→ EXERCISE PROMPT
Retype the entries from the line with "Click the Start introduction button" to the line with "pyautogui.click(x=318, y=231)", leaving out the pictures.

→ INPUT ROWS
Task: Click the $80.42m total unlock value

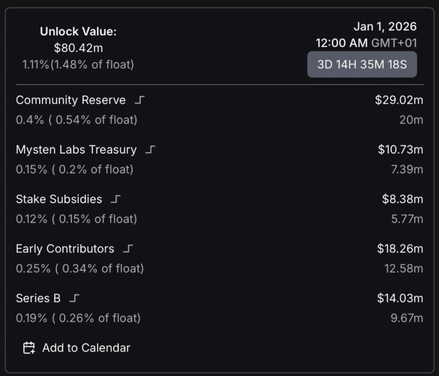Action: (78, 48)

* * *

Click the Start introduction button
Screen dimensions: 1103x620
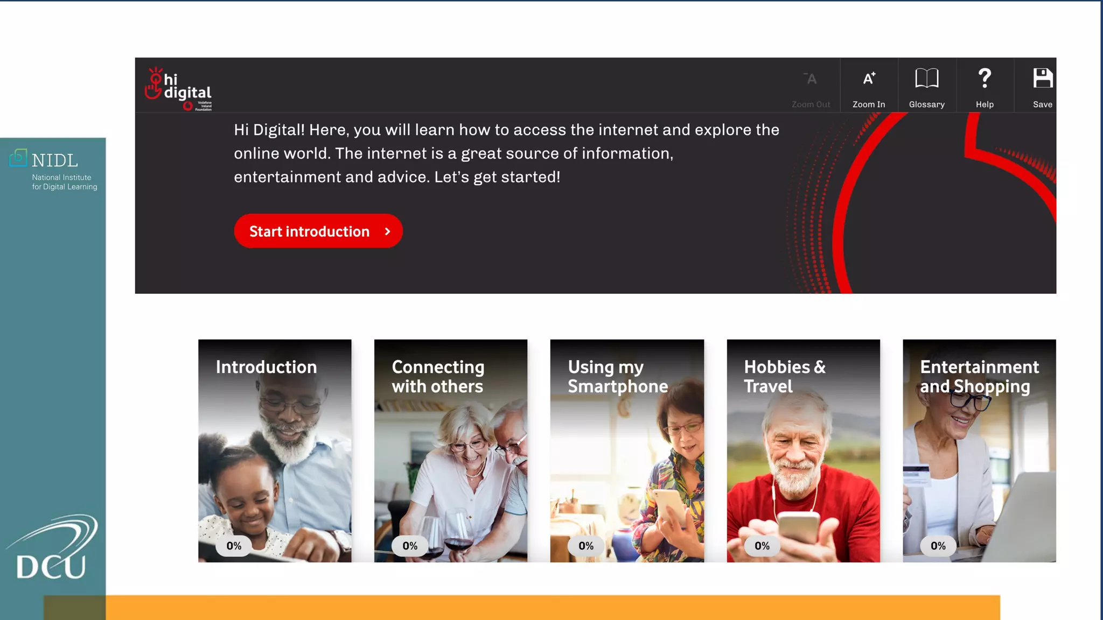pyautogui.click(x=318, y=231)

→ WRITTEN RESPONSE
Click the Start introduction button
Screen dimensions: 1103x620
pyautogui.click(x=318, y=231)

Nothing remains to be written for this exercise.